Лесоруб Раскольников пару секунд молчал, видимо представлял себе эту картину, а потом начал просто ржать.
— Анна Тимофеевна, будь вы младше ну хоть на тридцать лет! Женился бы! Вот честно! — заверил меня Олег.
Ведомственная дача стояла в тихом районе, среди пары десятков ещё таких же дач. Здесь давно был и свет, и удобный подъезд. И даже газ был подведён. В своё время была возможность, когда вели ветку к частным домам высоких чиновников. Я ей воспользовалась. И хотя в домике стояло аогв и была колонка, печку я тоже разбирать не стала. Мне это напоминало о доме и детстве.
Новый забор и дорожки по участку радовали взгляд. Сад буйно цвëл, напоминая мне самую главную весну в моей жизни. А сама эта жизнь текла тихо и размеренно. Рутинно. Но в старости уже начинаешь находить особую прелесть в этом однообразии. Даже Лихо всё больше предпочитал спать рядом со мной, а не охотиться или увеличивать количество чёрных котят в нашем дачном посёлке. Солнце моей жизни уже уверенно катилось к закату.
Глава 7
Октябрь девяносто восьмого полыхал огнём рябин. В дачном посёлке, что всё увереннее с каждым годом терял статус дачного и превращался в совершено обычный жилой посёлок, как-то было принято сажать рябины и липы. Вот и тонули мы по весне в белой пене цветущих рябин, дурманил голову в июле медовый аромат золотых цветов липы, осенью любовались рубиновыми гроздьями, а зимой слушали гомон и перекличку прилетевших полакомиться мороженой ягодой птиц. Я и сама порой срывала несколько ягод во время прогулки и отправляла в рот, жмурясь от удовольствия и белизны снега кругом.
Гуляла я подолгу. Медленно, никуда не торопясь. Наслаждаясь любым временем года и беседуя с Лихо.
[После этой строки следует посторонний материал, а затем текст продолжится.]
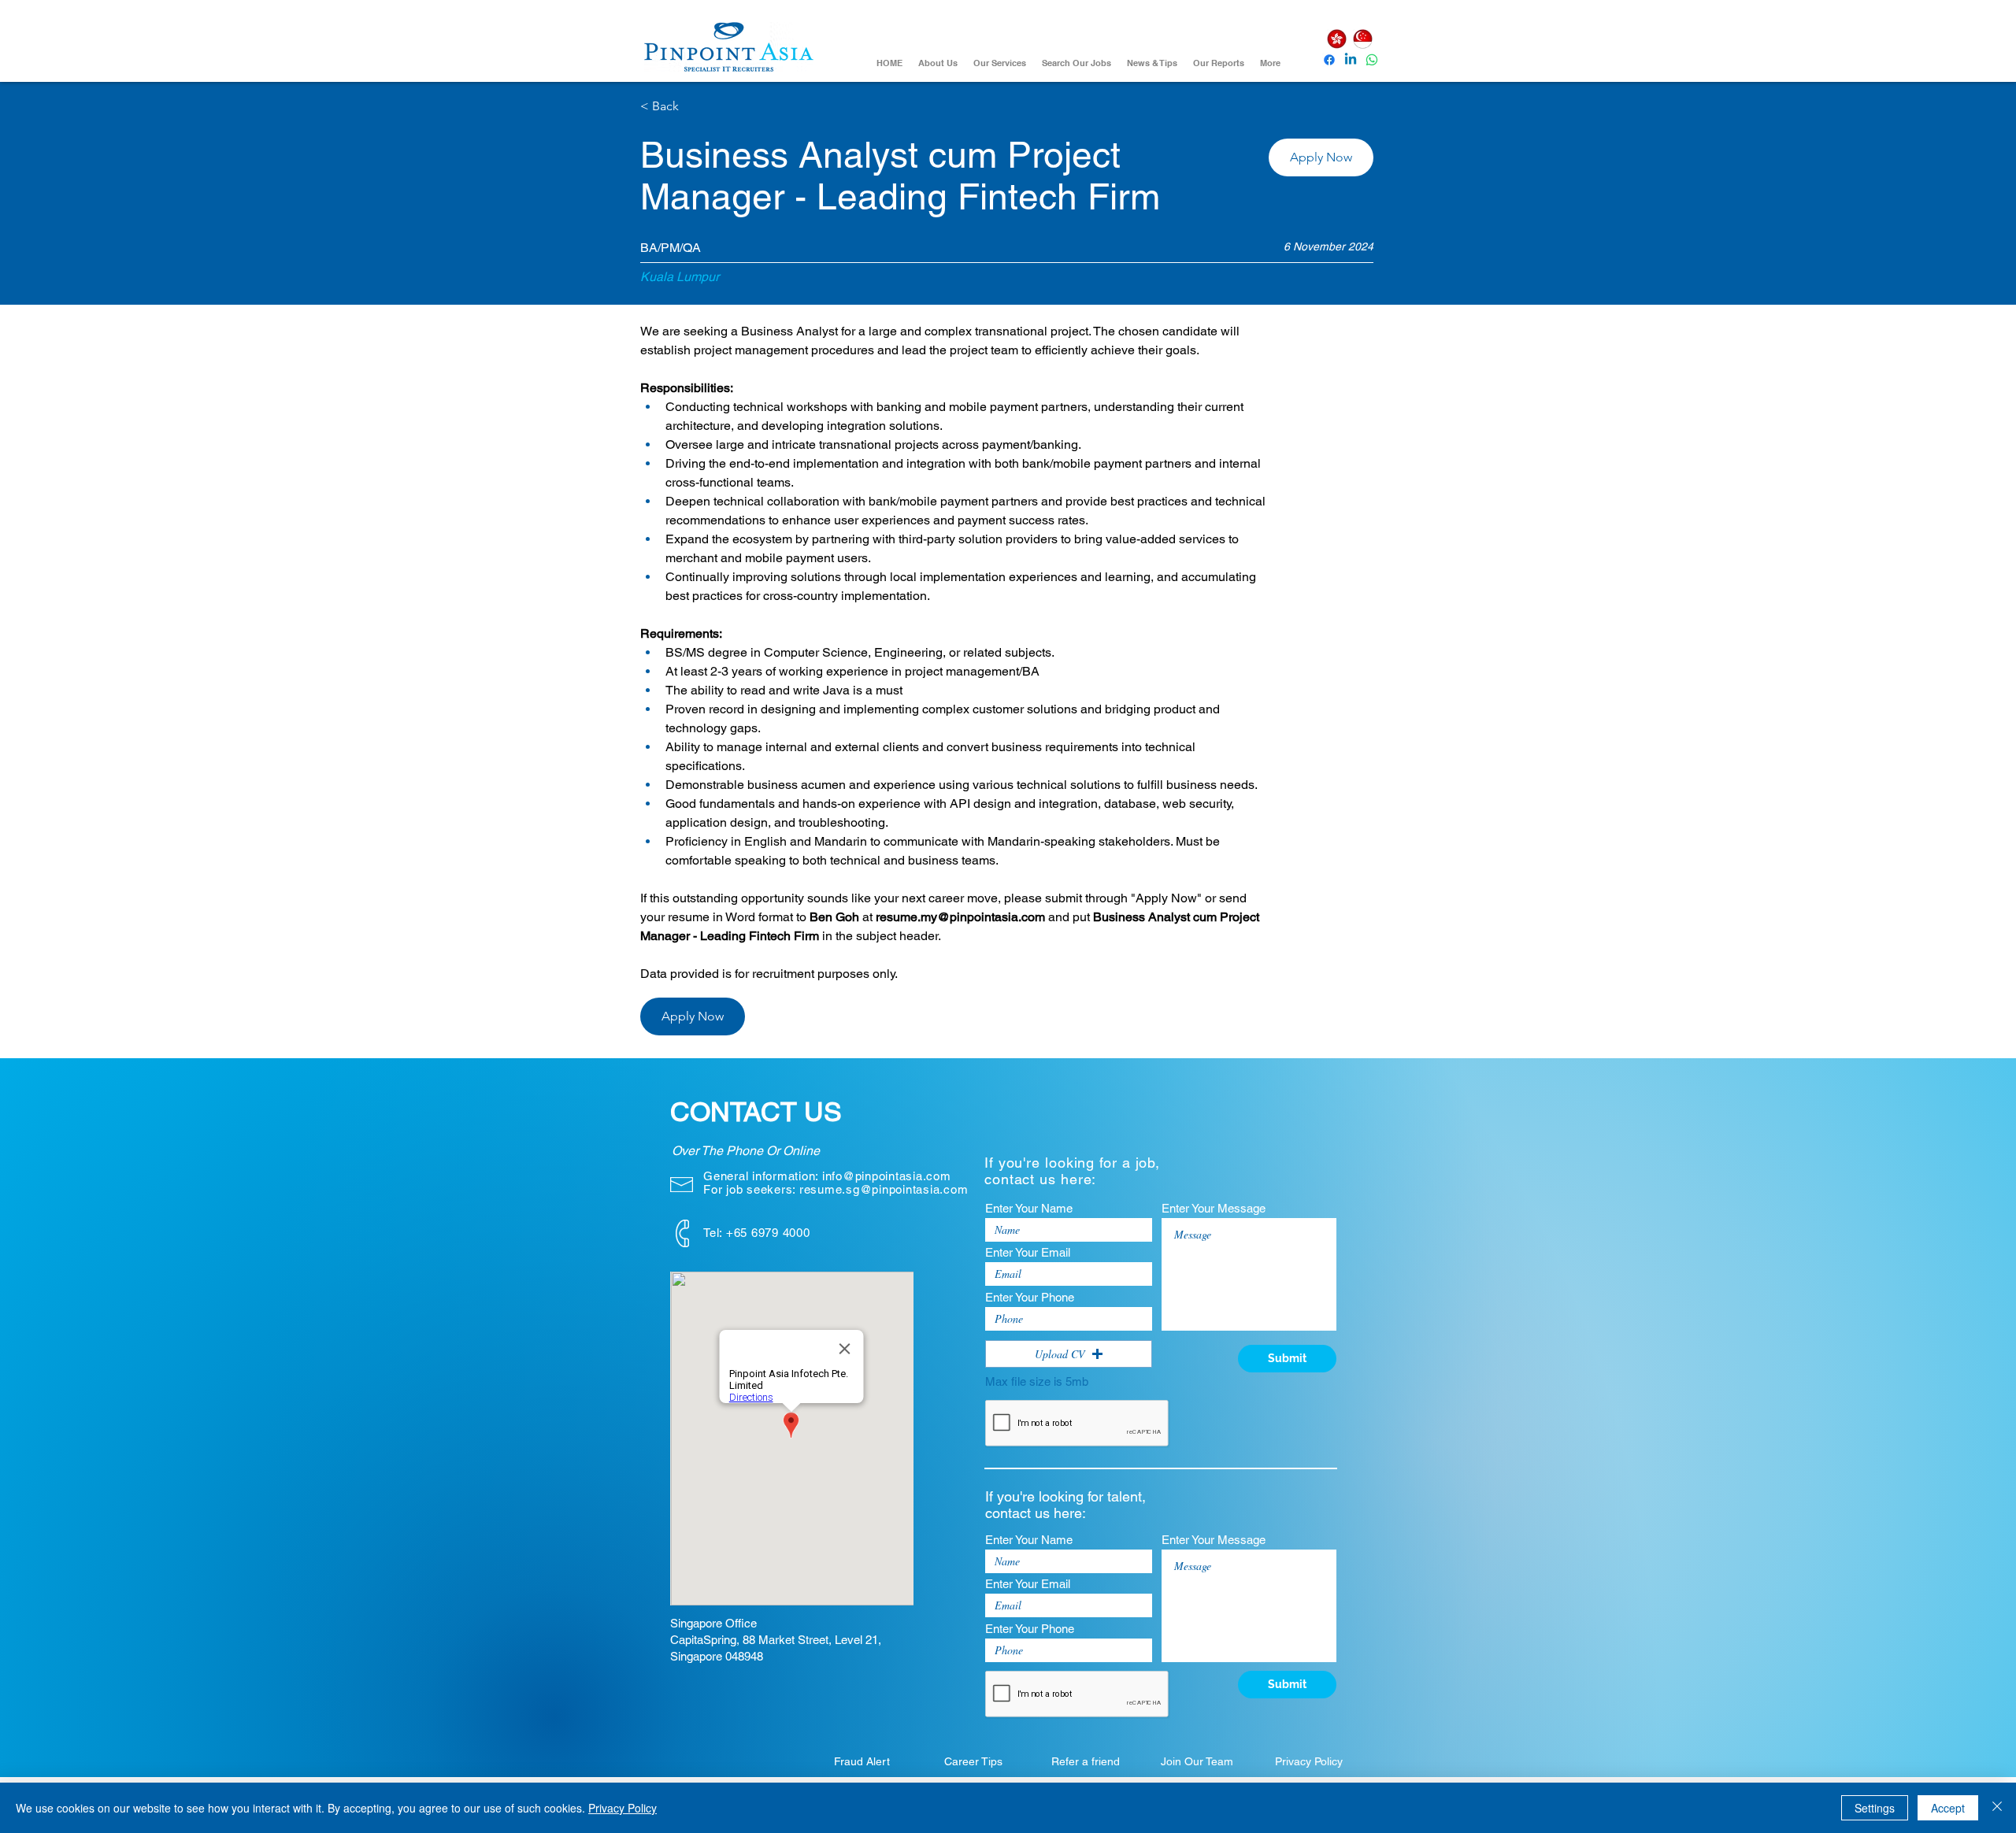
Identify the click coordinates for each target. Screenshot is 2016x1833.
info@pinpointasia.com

Вот и сейчас я остановилась и подняла голову, наблюдая за кружащимися листьями. Лихо отошёл в сторону и развалился на чем-то приглянувшейся ему охапке опавших листьев.
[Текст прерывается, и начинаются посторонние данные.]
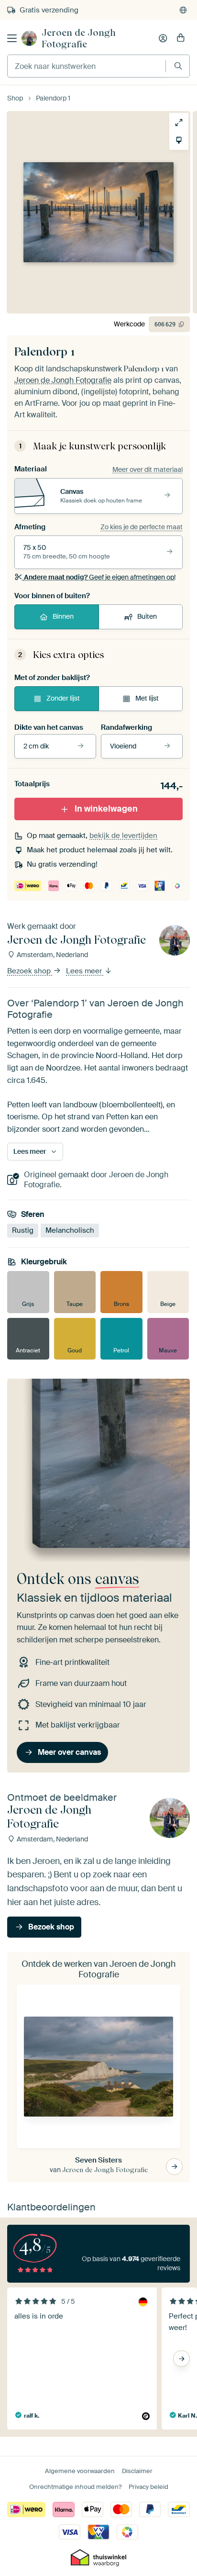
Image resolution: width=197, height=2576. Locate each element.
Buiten (147, 616)
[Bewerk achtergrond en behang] (179, 140)
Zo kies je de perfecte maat (141, 527)
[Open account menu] (163, 38)
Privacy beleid (148, 2487)
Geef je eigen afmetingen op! (99, 577)
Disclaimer (137, 2471)
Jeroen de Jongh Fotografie (79, 38)
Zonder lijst (63, 698)
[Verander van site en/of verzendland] (183, 10)
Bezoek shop (30, 971)
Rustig (22, 1230)
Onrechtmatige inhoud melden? (75, 2487)
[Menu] (12, 38)
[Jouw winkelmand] (181, 38)
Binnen (63, 616)
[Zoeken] (178, 65)
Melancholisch (69, 1230)
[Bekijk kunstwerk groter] (179, 122)
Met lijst (147, 698)
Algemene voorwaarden (80, 2471)
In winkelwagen (106, 808)
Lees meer (85, 971)
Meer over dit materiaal (147, 469)
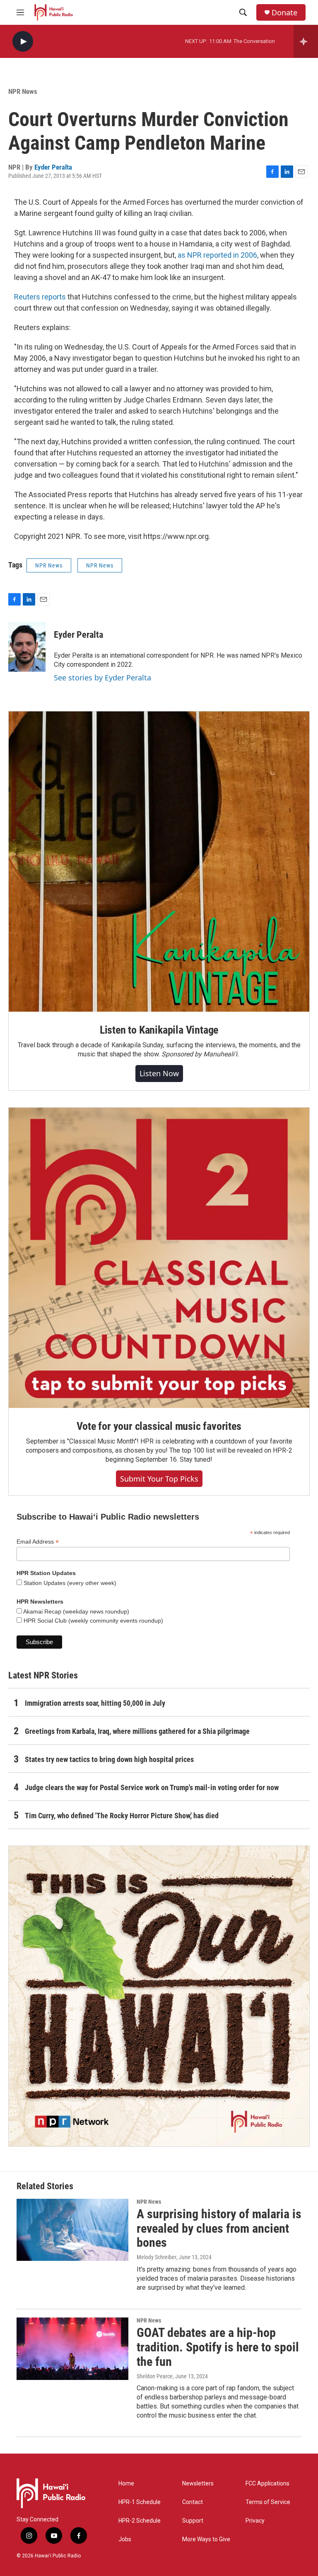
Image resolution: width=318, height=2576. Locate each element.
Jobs (124, 2539)
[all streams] (306, 41)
— Ооой, какой котик! Это у вас бенгал, да? — остановилась рядом недавно ставшая мелькать в посёлке девушка. — Здравствуйте!
— Здравствуйте, — чуть склонила голову я. — Не знаю. Мы с Лихо случайно познакомились, так что о его семейных связях мне ничего не известно.
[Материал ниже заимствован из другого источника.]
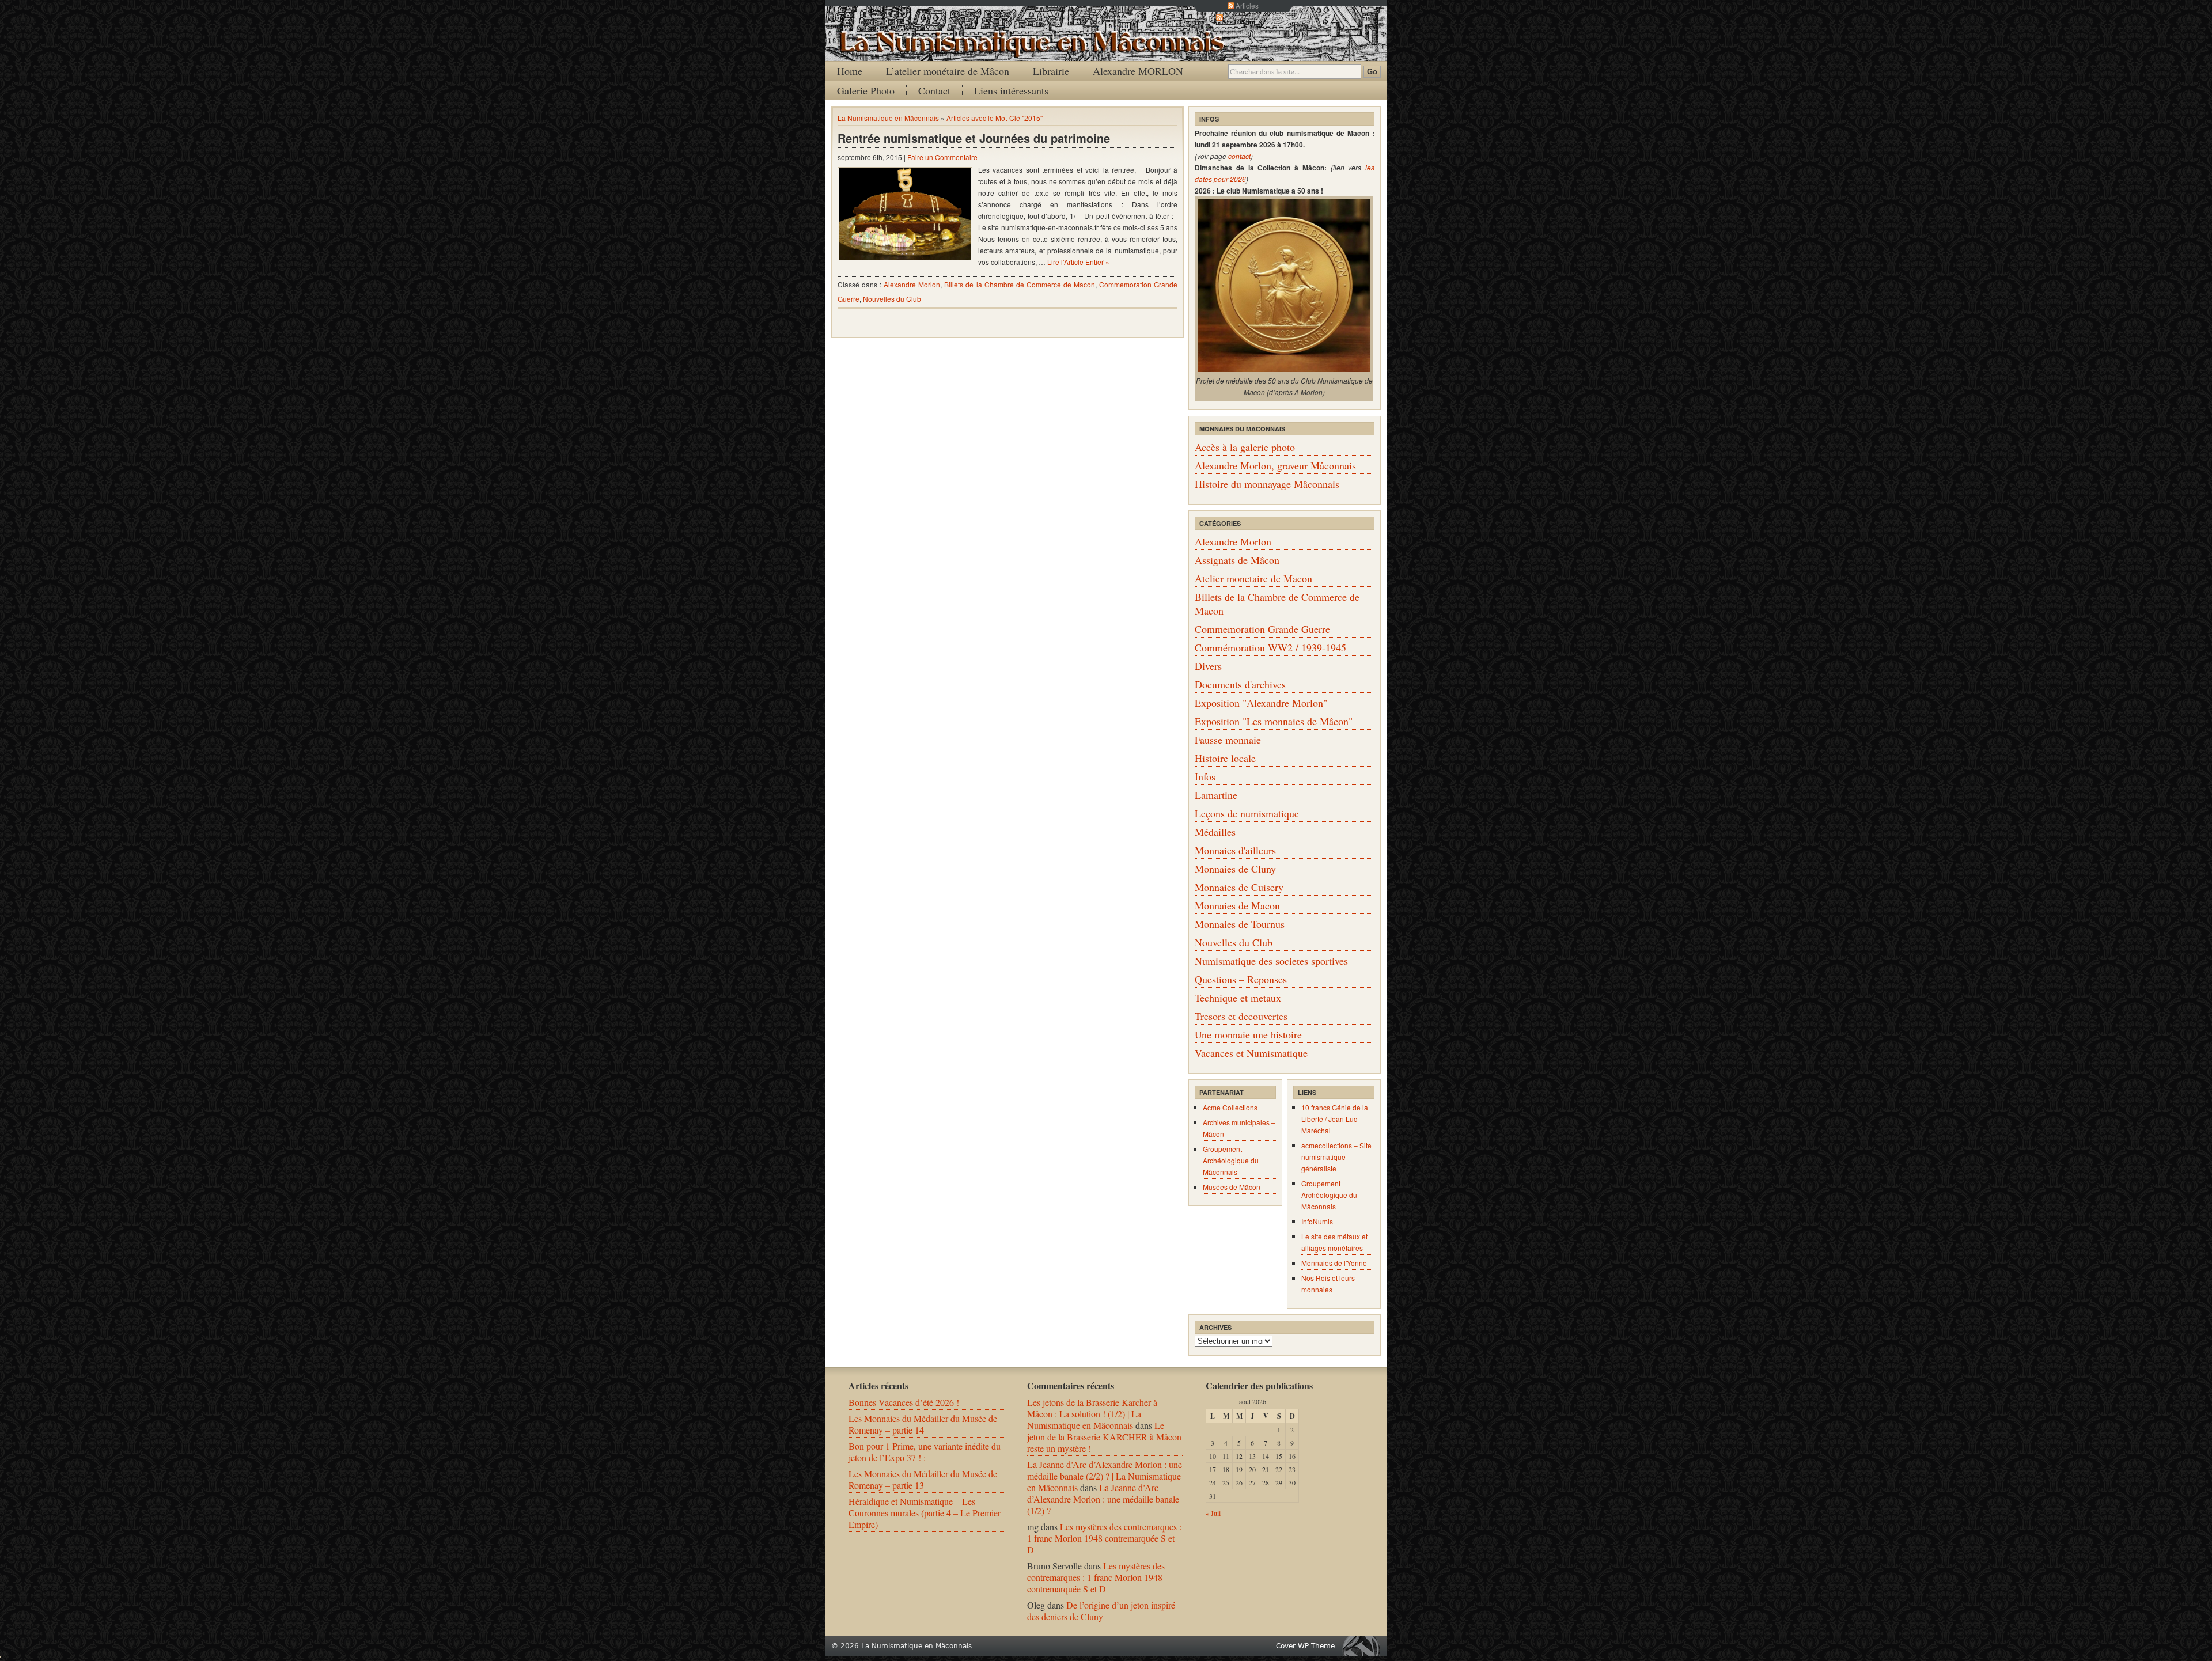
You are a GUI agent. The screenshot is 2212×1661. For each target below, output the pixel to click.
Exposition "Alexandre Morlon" (1261, 703)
— Ой, я Катька, — едва заметно дёрнулся уголок губ новой знакомой, выдавая, что собственное имя ей не нравится.
— Катя, красивое имя. — Произнесла я. — А почему вам оно не нравится?
— Да ну, простое какое-то. Как козу или овцу какую, — пожала плечами девушка. — А можно я вашего котика поглажу?
— Я не против, но Лихо у нас кот с характером, может и нашипеть, — предупредила я.
— Как и все мужики, мой вон тоже всё ворчит, что развожу телячьи нежности, а он терпеть все эти сюсюкания не может, — улыбнулась Катя.
— А я Анна, Аня. И знаешь, можно всю жизнь Нюркой проходить, а можно и Анной Иоановной. Тут всё зависит только от того, как ты позволяешь к себе относиться, — улыбалась я, наблюдая с каким снисхождением Лихо позволял себя гладить.
— Спасибо, — поднялась Катя. — Кошек очень люблю, но завести не могу. Сама на птичьих правах, а в общежитие нельзя. Вы извините, что я вам вот так навязалась.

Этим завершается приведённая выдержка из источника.